O que fazer »
Copie palavra por palavra, no trecho sobre o tratamento de animais com óleo de cannabis, tudo o que vai desde "Com o projeto" até "vida dos animais.".

Trecho »

============================================================

Com o projeto encerrado antes da nova etapa no doutorado, alguns tutores optaram por continuar com o tratamento. Com a prescrição de um veterinário, eles adquirem o óleo por meio de associações de pacientes. É o caso de Paola, que decidiu manter a administração do medicamento pela melhoria na qualidade de vida de Stive — esta é a primeira vez que ele fica sem medicação contínua. O custo, em comparação às outras medicações, também compensa. Ela considera a iniciativa de pesquisa de extrema importância, por ser natural e poder melhorar a vida dos animais.
— Ele está bem e não teve mais crises. Atualmente, a principal diferença é na pele e no comportamento. A pele está normal na maioria das regiões. Os resultados são notadamente positivos e sem efeitos colaterais. No comportamento, a maior diferença é que, antes do tratamento, o Stive parava de brincar, de comer e acordava no meio da noite para se coçar. Agora, ele faz qualquer atividade e nem lembra da coceira — comemora.
Burocracia
Ambos os pesquisadores avaliam que o maior desafio do projeto foram as questões burocráticas e o alto custo para a aquisição do óleo de cannabis. Foram quase dois anos para conseguir importar o óleo, em um processo inédito na UFSM e complexo — que, inclusive, acabou atrasando o mestrado de Carollina.

============================================================

Dados coletados »
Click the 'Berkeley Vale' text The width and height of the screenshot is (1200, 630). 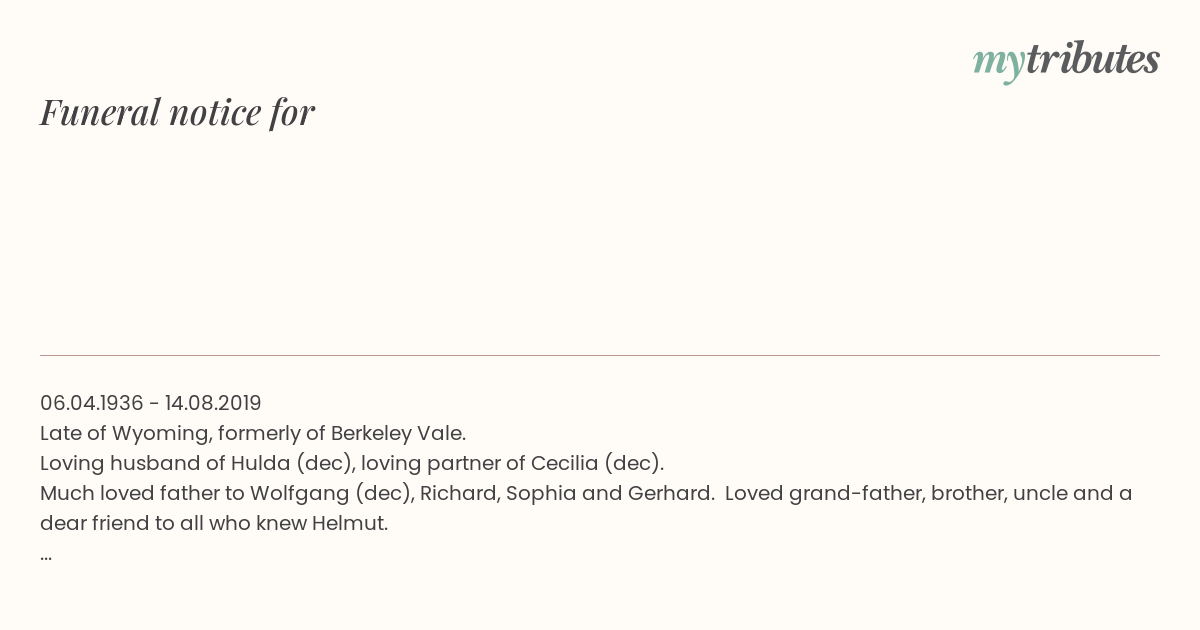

============================================================

Resposta abaixo »
Com o projeto encerrado antes da nova etapa no doutorado, alguns tutores optaram por continuar com o tratamento. Com a prescrição de um veterinário, eles adquirem o óleo por meio de associações de pacientes. É o caso de Paola, que decidiu manter a administração do medicamento pela melhoria na qualidade de vida de Stive — esta é a primeira vez que ele fica sem medicação contínua. O custo, em comparação às outras medicações, também compensa. Ela considera a iniciativa de pesquisa de extrema importância, por ser natural e poder melhorar a vida dos animais.